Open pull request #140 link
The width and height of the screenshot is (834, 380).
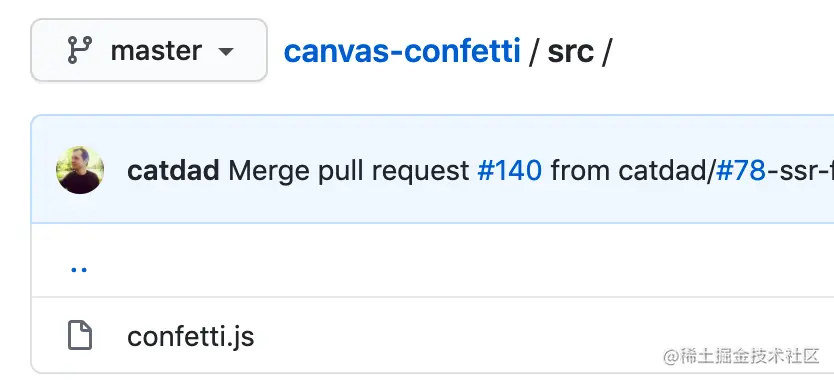(x=510, y=171)
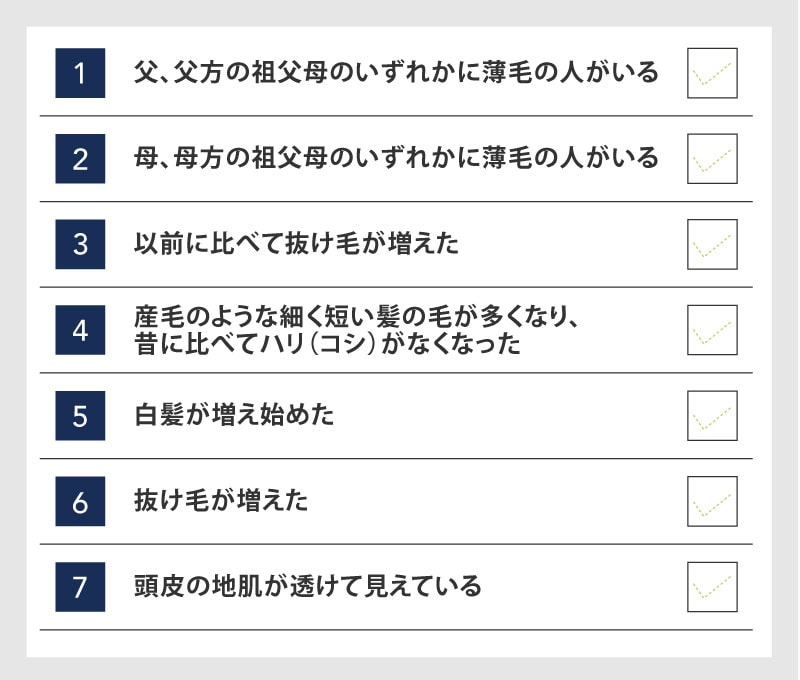Click the number 1 badge
This screenshot has height=680, width=800.
(80, 73)
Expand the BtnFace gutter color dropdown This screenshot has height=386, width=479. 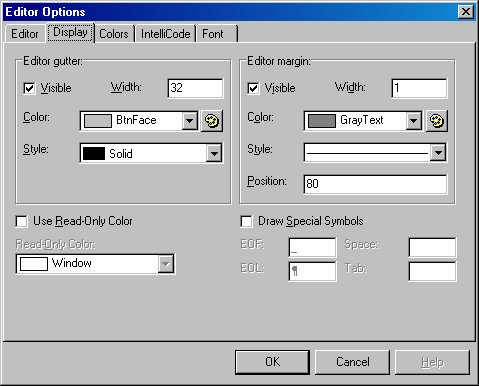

********************

Every line above must appear in the answer unchanged, and no picture may appear in it.

▶ ANSWER TO THIS TASK:
Open pull request #140 link
The width and height of the screenshot is (834, 380).
(x=510, y=171)
Click the number 1 badge
This screenshot has height=680, width=800.
(80, 73)
Expand the BtnFace gutter color dropdown This screenshot has height=386, width=479. 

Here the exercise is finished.